## TASK
Substitute "Quotations" for "Quotes" in the lines below and leave everything else unchanged. Omit the pictures from your answer.

###

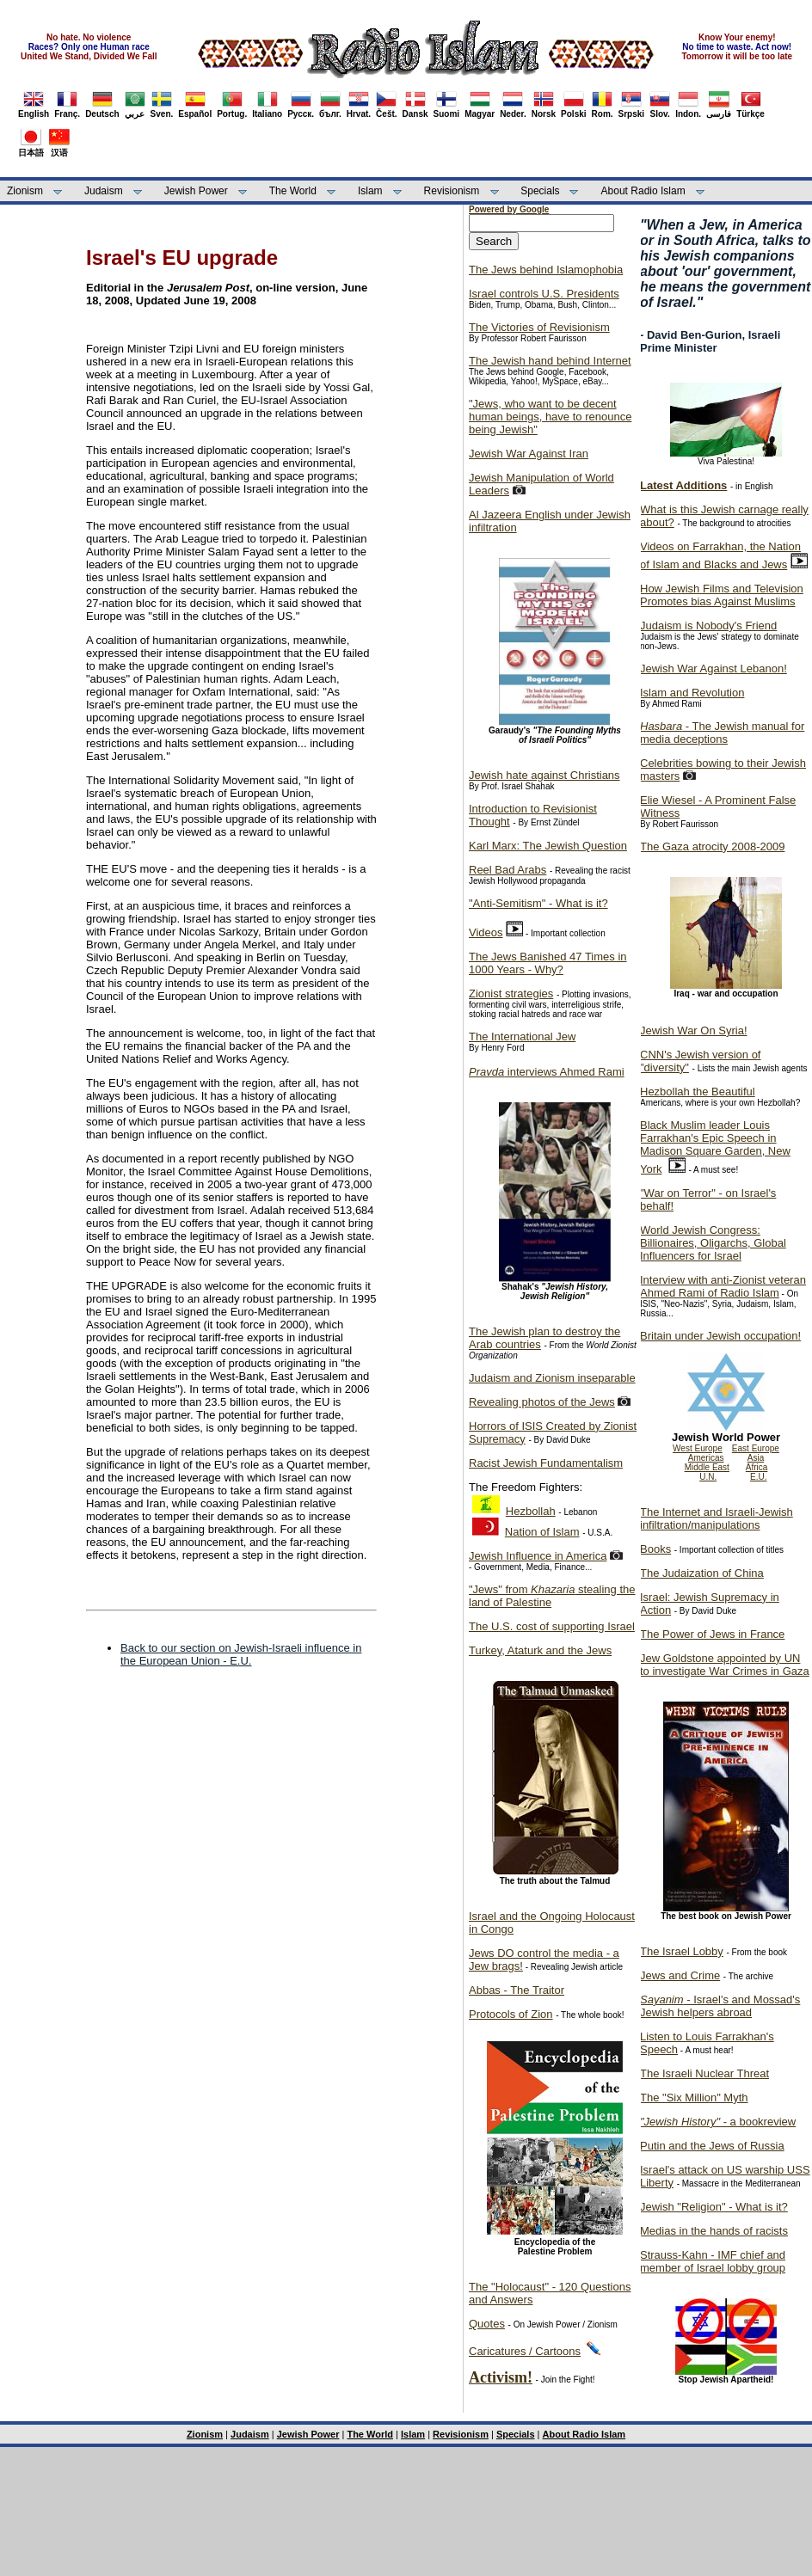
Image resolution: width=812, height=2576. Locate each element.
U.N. (708, 1476)
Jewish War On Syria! (693, 1030)
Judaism (103, 191)
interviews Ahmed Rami (546, 1071)
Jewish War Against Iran (528, 453)
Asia (755, 1458)
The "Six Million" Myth (694, 2097)
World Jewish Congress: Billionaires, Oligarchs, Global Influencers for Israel (713, 1243)
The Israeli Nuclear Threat (704, 2073)
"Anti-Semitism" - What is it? (538, 903)
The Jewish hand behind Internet (550, 360)
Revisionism (452, 191)
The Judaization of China (702, 1573)
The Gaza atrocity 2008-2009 (712, 846)
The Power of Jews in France (712, 1634)
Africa (757, 1467)
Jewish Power (196, 191)
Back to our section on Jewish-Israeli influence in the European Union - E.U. (240, 1654)
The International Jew (522, 1036)
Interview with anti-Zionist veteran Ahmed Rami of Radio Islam (723, 1286)
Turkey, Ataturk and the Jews (540, 1650)
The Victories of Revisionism (539, 327)
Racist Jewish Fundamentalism (546, 1463)
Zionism (25, 191)
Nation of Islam (542, 1531)
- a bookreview (718, 2121)
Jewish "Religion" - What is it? (714, 2206)
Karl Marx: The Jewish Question (548, 845)
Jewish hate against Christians (544, 775)
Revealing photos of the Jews (542, 1401)
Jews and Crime (680, 1975)
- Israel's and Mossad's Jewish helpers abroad (720, 2006)
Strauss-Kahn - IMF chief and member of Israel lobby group (712, 2261)
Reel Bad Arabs (507, 869)
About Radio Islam (643, 191)
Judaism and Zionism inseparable (552, 1377)
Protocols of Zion (511, 2014)
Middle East (707, 1467)
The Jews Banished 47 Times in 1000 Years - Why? (548, 963)
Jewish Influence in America (537, 1555)
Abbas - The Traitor (516, 1990)
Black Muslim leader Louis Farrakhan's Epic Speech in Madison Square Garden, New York (715, 1147)
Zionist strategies (511, 993)
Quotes (487, 2323)
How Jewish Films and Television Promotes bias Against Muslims (721, 595)
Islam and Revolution (692, 692)
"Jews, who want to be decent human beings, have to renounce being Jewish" (550, 416)
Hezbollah (531, 1511)
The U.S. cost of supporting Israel (552, 1626)
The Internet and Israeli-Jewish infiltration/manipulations (716, 1518)
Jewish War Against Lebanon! (713, 668)
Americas (706, 1458)
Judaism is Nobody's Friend (708, 625)
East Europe (755, 1448)
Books (655, 1549)
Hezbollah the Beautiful (697, 1091)
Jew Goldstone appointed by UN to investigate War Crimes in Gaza (724, 1664)
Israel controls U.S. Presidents (544, 293)
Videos (486, 932)
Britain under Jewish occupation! (720, 1335)
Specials (539, 191)
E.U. (758, 1476)
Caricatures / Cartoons (525, 2351)
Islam (370, 191)
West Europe (698, 1448)
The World (293, 191)
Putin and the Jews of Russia (712, 2145)
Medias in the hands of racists (714, 2230)
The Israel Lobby (681, 1951)
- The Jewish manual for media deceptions (722, 732)
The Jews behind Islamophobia (546, 269)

###

## ANSWER TO THIS TASK
Image resolution: width=812, height=2576. Locate each element.
U.N. (708, 1476)
Jewish War On Syria! (693, 1030)
Judaism (103, 191)
interviews Ahmed Rami (546, 1071)
Jewish War Against Iran (528, 453)
Asia (755, 1458)
The "Six Million" Myth (694, 2097)
World Jewish Congress: Billionaires, Oligarchs, Global Influencers for Israel (713, 1243)
The Israeli Nuclear Threat (704, 2073)
"Anti-Semitism" - What is it? (538, 903)
The Jewish hand behind Internet (550, 360)
Revisionism (452, 191)
The Judaization of China (702, 1573)
The Gaza atrocity 2008-2009 (712, 846)
The Power of Jews in France (712, 1634)
Africa (757, 1467)
Jewish Power (196, 191)
Back to our section on Jewish-Israeli influence in the European Union - E.U. (240, 1654)
The International Jew (522, 1036)
Interview with anti-Zionist veteran Ahmed Rami of Radio Islam (723, 1286)
Turkey, Ataturk and the Jews (540, 1650)
The Victories of Revisionism (539, 327)
Racist Jewish Fundamentalism (546, 1463)
Zionism (25, 191)
Nation of Islam (542, 1531)
- a bookreview (718, 2121)
Jewish "Religion" - What is it? (714, 2206)
Karl Marx: The Jewish Question (548, 845)
Jewish hate against Christians (544, 775)
Revealing photos of the Jews (542, 1401)
Jews and Crime (680, 1975)
- Israel's and Mossad's Jewish helpers abroad (720, 2006)
Strauss-Kahn - IMF chief and member of Israel lobby group (712, 2261)
Reel Bad Arabs (507, 869)
About Radio Islam (643, 191)
Judaism and Zionism inseparable (552, 1377)
Protocols of Zion (511, 2014)
Middle East (707, 1467)
The Jews Banished 47 Times in 1000 Years - Why? (548, 963)
Jewish Influence in America (537, 1555)
Abbas - The Traitor (516, 1990)
Black Muslim leader Louis Farrakhan's Epic Speech in Madison Square Garden, New York (715, 1147)
Zionist strategies (511, 993)
Quotations (487, 2323)
How Jewish Films and Television Promotes bias Against Muslims (721, 595)
Islam and Revolution (692, 692)
"Jews, who want to be decent human beings, have to renounce being Jewish" (550, 416)
Hezbollah (531, 1511)
The U.S. cost of supporting Israel (552, 1626)
The Internet and Israeli-Jewish infiltration/manipulations (716, 1518)
Jewish War Against Lebanon! (713, 668)
Americas (706, 1458)
Judaism is Nobody's Friend (708, 625)
East Europe (755, 1448)
Books (655, 1549)
Hezbollah the Beautiful (697, 1091)
Jew Goldstone appointed by UN to investigate War Crimes in Gaza (724, 1664)
Israel controls U.S. Presidents (544, 293)
Videos (486, 932)
Britain under Jewish occupation! (720, 1335)
Specials (539, 191)
E.U. (758, 1476)
Caricatures / Cartoons (525, 2351)
Islam (370, 191)
West Europe (698, 1448)
The World (293, 191)
Putin and the Jews of Russia (712, 2145)
Medias in the hands of racists (714, 2230)
The Israel Lobby (681, 1951)
- The Jewish manual for media deceptions (722, 732)
The Jews behind Islamophobia (546, 269)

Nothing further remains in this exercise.